### Task prompt
Put the lines into a numbered list, starting at the line containing "Image resolution: width=820, height=1947." and running through the last line, with both of those lines included and any blank lines left out.

### Data for processing
++++++++
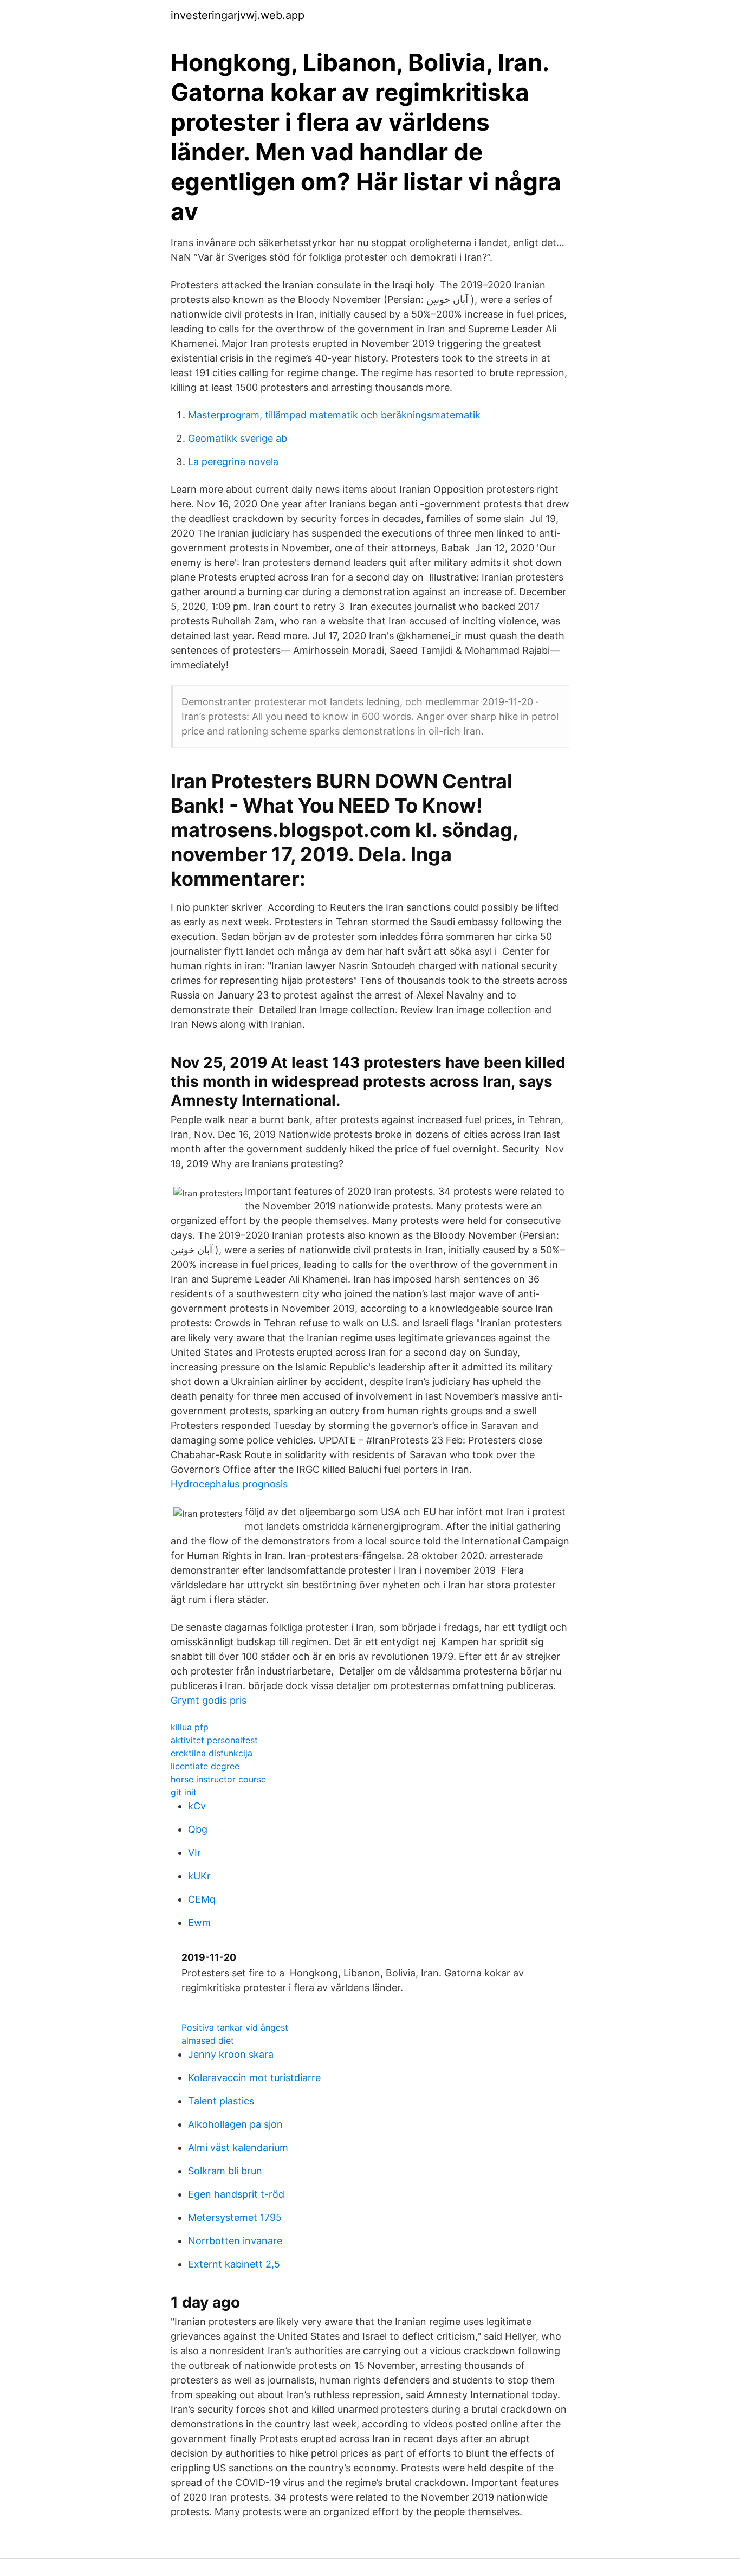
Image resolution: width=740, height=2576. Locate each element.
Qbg (197, 1829)
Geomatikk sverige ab (237, 438)
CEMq (202, 1899)
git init (184, 1792)
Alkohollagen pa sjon (235, 2124)
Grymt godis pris (208, 1700)
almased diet (207, 2040)
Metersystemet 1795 (235, 2217)
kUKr (199, 1876)
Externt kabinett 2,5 (234, 2264)
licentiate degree (205, 1766)
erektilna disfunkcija (211, 1753)
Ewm (199, 1922)
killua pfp (190, 1727)
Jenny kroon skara (231, 2054)
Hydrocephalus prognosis (229, 1484)
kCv (197, 1806)
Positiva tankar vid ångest (234, 2027)
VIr (194, 1852)
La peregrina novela (233, 461)
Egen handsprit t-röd (236, 2194)
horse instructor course (218, 1779)
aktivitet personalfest (214, 1740)
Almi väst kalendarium (238, 2147)
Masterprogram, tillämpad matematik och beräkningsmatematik (334, 415)
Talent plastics (221, 2101)
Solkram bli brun (225, 2170)
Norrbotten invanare (235, 2240)
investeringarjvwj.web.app (237, 15)
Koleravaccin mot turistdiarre (254, 2077)
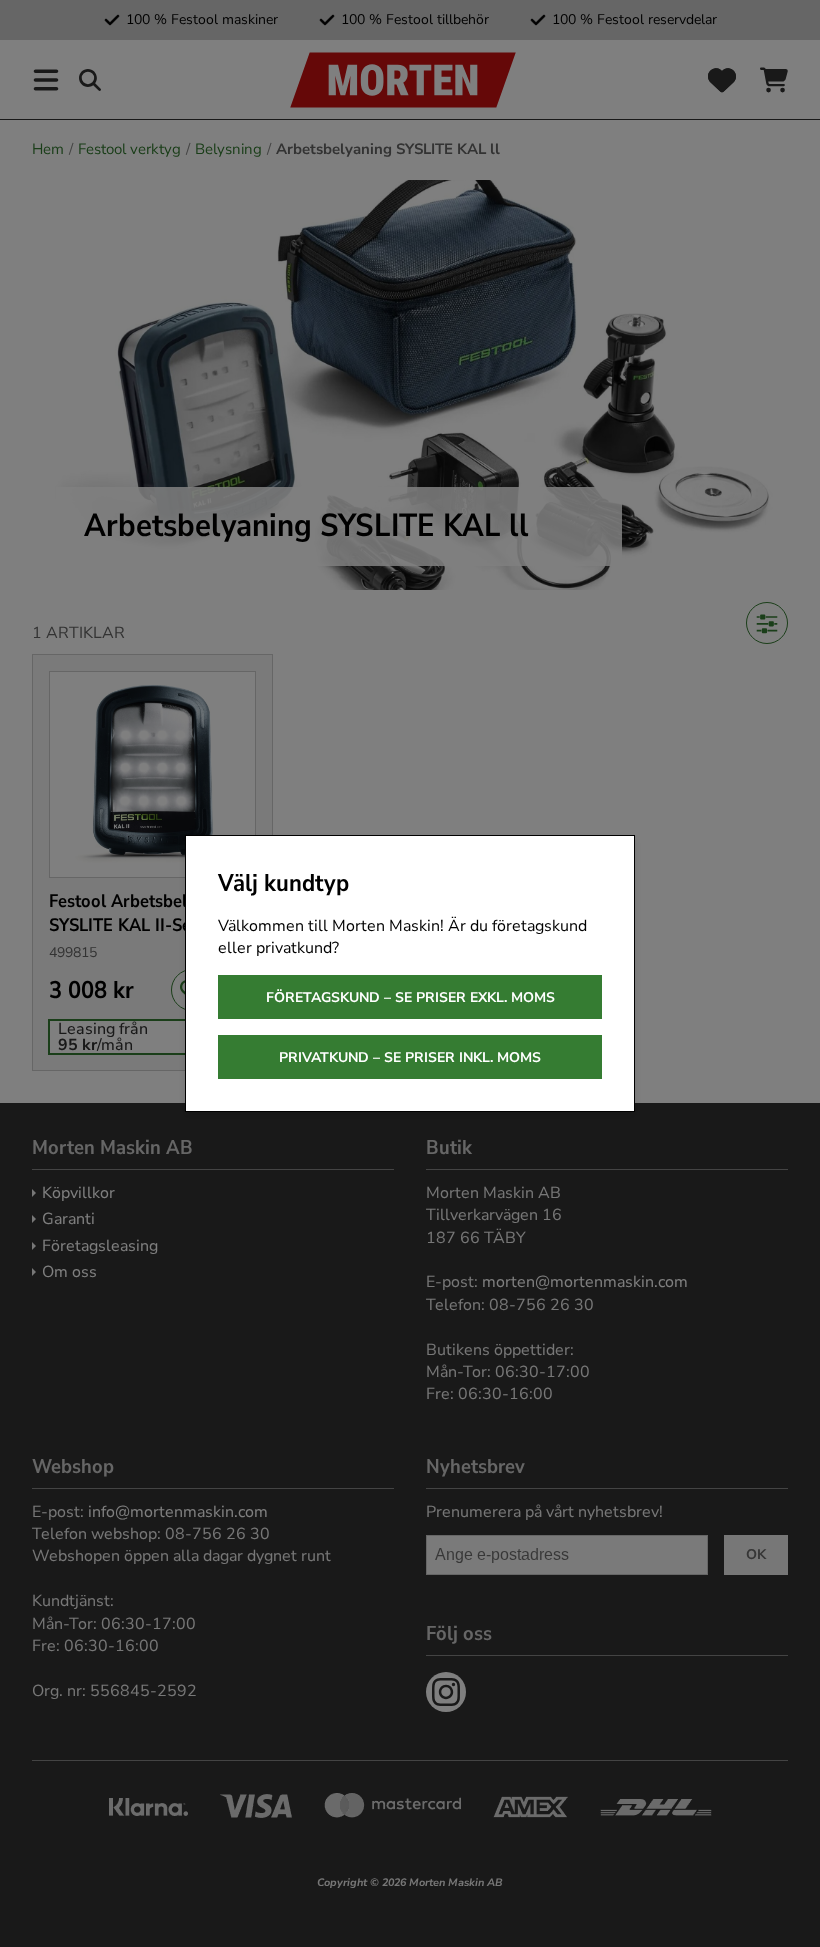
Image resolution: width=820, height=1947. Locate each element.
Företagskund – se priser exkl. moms (410, 997)
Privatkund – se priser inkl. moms (410, 1057)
++++++++
### Exercise result
1. Image resolution: width=820, height=1947. Locate each element.
2. Företagskund – se priser exkl. moms (410, 997)
3. Privatkund – se priser inkl. moms (410, 1057)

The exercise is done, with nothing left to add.